▶ Stored items:
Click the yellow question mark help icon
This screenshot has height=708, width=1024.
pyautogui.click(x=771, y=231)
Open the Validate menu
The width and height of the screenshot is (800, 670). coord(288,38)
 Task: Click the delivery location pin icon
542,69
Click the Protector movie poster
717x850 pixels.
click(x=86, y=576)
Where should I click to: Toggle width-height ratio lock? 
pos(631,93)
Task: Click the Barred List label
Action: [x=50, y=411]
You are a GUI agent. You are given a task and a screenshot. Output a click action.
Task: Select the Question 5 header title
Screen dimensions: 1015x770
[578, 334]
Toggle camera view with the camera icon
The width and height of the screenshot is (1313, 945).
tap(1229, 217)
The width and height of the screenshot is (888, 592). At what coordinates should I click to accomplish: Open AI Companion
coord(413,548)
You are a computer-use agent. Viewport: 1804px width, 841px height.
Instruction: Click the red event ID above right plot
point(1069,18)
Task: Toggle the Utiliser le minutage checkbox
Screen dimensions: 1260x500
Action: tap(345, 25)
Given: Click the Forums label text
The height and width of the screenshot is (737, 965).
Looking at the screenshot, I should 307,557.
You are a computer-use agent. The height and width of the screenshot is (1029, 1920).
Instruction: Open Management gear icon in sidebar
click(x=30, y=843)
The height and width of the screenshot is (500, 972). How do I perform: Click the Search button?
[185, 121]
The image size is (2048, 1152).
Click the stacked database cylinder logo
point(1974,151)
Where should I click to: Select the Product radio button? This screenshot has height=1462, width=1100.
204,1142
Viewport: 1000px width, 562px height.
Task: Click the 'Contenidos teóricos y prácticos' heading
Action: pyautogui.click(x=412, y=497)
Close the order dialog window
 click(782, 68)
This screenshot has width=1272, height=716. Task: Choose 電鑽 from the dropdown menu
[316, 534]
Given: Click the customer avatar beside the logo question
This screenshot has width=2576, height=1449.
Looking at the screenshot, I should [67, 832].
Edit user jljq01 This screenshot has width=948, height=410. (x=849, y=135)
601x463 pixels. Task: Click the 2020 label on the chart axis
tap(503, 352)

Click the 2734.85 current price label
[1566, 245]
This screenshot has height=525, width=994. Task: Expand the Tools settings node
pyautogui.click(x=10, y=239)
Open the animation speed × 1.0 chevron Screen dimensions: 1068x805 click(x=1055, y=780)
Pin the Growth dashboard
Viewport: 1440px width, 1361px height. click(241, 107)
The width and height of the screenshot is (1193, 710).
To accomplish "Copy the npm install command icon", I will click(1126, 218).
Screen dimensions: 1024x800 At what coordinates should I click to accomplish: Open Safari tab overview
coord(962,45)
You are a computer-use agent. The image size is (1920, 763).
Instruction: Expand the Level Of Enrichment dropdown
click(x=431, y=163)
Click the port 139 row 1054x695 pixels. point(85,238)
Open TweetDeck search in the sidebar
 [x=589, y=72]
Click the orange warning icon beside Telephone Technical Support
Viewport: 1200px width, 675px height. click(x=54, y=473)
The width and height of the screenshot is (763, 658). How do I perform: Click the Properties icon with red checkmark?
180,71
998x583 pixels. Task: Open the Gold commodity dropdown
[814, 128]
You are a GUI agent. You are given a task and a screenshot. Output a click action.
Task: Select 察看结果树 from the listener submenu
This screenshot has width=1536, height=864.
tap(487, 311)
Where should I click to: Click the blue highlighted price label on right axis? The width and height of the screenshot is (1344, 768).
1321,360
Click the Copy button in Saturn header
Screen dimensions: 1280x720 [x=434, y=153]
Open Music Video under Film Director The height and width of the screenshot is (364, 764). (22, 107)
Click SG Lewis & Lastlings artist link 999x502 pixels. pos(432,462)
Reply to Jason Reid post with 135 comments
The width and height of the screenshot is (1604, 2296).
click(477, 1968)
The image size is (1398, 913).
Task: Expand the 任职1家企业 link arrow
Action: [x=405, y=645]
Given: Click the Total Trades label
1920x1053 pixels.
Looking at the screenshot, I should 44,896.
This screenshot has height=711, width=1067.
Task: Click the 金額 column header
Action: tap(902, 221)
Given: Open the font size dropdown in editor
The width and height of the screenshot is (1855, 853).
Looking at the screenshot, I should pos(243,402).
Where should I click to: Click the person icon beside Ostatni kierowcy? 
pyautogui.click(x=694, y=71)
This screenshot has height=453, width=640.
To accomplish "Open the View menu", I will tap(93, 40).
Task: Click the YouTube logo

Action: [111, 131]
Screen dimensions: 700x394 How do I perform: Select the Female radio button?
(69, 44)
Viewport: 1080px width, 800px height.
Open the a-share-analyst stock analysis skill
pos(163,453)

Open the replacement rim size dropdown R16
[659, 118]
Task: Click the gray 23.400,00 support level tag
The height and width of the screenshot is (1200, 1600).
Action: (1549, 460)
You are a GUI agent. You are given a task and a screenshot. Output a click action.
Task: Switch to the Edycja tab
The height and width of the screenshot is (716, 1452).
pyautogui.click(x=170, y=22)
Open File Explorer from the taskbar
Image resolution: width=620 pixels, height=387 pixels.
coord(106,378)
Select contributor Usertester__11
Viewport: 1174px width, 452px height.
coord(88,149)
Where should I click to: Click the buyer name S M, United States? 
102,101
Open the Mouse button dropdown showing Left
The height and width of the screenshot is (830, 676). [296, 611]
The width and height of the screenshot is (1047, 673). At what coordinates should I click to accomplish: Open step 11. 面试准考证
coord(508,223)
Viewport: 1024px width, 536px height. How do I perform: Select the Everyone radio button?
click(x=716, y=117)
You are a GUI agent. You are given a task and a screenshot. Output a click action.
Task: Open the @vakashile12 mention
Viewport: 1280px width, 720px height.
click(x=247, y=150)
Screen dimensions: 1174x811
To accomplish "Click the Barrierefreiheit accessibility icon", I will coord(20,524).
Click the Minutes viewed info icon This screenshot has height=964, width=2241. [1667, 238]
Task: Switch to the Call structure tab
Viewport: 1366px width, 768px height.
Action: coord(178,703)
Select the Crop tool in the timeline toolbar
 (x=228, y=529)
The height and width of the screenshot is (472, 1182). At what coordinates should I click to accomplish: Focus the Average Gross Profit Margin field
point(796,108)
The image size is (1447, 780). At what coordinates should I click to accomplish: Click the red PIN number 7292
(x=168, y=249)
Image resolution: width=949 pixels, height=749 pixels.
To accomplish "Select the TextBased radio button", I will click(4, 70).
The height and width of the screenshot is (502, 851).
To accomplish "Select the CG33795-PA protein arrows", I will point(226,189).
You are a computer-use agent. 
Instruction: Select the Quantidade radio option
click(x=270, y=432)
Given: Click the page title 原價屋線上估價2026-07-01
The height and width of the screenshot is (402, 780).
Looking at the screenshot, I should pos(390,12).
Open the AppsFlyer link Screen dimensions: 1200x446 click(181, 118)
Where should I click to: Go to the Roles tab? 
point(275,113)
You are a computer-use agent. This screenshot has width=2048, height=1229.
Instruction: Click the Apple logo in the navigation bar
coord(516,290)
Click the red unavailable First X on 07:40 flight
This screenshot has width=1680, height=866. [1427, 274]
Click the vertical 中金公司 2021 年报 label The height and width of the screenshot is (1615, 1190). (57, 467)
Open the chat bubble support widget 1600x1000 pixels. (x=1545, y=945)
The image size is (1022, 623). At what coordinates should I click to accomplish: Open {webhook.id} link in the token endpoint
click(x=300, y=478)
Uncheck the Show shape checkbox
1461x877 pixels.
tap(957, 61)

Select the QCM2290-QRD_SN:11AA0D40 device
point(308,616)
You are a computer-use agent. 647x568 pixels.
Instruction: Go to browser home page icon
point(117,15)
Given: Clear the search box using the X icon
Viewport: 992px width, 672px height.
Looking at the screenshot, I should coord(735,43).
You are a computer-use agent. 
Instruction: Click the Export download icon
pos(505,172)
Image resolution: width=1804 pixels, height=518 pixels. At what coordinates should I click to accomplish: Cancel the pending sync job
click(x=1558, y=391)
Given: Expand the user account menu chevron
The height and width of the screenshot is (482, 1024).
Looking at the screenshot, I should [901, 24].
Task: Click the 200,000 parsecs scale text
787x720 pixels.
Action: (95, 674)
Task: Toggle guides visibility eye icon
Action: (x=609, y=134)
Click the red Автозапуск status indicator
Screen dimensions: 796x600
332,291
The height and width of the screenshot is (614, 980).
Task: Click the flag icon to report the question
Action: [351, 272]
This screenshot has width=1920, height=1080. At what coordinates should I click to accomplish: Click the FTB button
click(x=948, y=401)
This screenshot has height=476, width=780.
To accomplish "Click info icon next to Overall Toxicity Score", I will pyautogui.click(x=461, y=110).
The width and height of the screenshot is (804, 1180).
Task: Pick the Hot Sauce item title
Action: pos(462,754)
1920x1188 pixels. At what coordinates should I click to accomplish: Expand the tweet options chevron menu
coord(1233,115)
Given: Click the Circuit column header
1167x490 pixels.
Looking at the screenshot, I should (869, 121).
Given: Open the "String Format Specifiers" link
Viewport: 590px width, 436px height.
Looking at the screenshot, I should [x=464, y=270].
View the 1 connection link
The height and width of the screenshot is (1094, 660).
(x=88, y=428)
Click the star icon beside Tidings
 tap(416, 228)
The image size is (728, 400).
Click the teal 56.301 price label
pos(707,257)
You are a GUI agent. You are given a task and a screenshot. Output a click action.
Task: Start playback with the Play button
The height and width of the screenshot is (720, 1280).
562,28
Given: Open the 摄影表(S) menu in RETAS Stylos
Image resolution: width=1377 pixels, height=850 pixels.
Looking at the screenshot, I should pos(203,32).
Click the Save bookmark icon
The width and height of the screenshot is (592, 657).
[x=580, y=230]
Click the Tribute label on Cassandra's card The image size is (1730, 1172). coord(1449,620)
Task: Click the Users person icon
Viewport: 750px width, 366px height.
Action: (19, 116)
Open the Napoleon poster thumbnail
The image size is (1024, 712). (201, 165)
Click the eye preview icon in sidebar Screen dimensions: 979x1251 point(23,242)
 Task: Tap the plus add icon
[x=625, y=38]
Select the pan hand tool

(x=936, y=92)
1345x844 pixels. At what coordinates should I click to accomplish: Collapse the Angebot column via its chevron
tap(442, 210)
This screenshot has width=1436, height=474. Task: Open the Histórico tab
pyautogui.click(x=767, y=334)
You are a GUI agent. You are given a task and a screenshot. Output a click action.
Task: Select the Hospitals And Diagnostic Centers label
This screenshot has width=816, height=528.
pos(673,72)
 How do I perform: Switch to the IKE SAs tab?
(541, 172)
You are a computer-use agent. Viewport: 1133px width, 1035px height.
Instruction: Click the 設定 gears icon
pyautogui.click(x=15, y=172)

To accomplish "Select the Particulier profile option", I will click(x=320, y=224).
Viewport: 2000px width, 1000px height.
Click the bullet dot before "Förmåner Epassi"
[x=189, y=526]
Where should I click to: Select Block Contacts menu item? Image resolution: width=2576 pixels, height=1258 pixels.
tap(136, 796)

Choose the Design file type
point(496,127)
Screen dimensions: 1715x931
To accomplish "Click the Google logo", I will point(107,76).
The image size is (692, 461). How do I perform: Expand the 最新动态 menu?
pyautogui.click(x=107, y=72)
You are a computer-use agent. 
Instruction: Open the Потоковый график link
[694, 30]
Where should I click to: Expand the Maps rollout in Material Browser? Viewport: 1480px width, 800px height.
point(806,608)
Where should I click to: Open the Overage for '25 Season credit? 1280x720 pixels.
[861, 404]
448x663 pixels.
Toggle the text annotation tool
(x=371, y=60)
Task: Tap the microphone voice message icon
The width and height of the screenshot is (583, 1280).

▶ Exercise: The string "checkbox" appears in how many lines above? Answer with the number only.

▶ Solution below: 2